AIM OF THE TASK -
As written and without pictures, set down the lines from the one that contains "Task: Expand the クイック表計算 submenu arrow" through the end of the data.

** Opening INPUT MATERIAL block **

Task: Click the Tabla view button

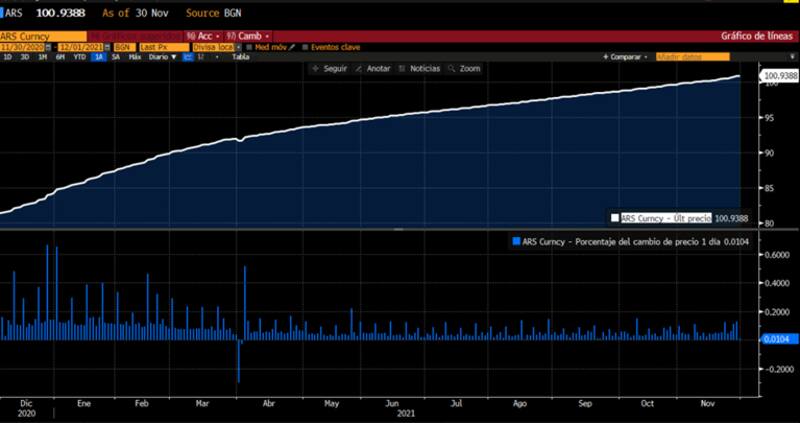Action: point(241,58)
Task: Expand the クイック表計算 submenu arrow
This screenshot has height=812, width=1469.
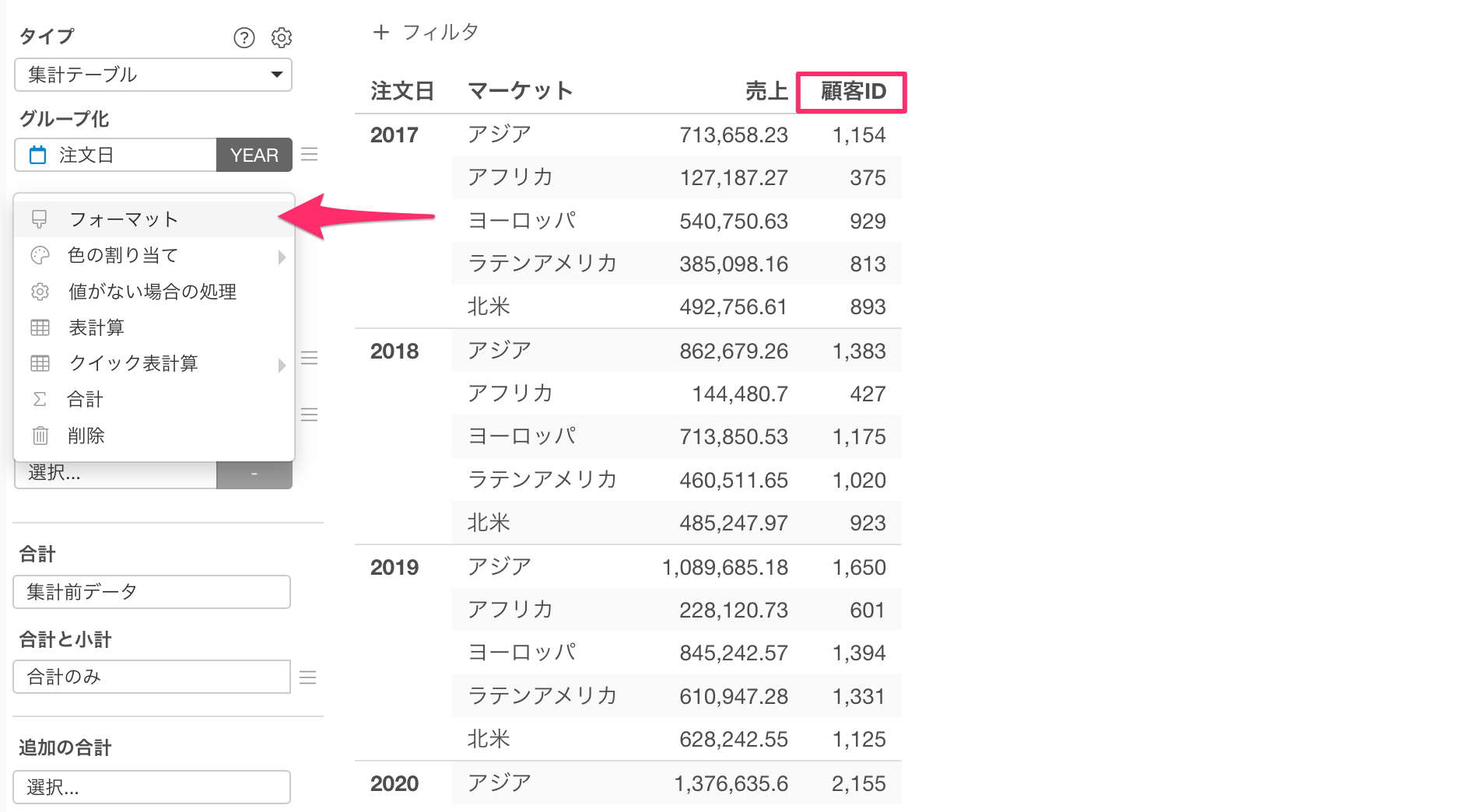Action: coord(282,364)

** Closing INPUT MATERIAL block **

REPLY TO THE TASK -
Task: Expand the クイック表計算 submenu arrow
This screenshot has height=812, width=1469.
Action: coord(282,364)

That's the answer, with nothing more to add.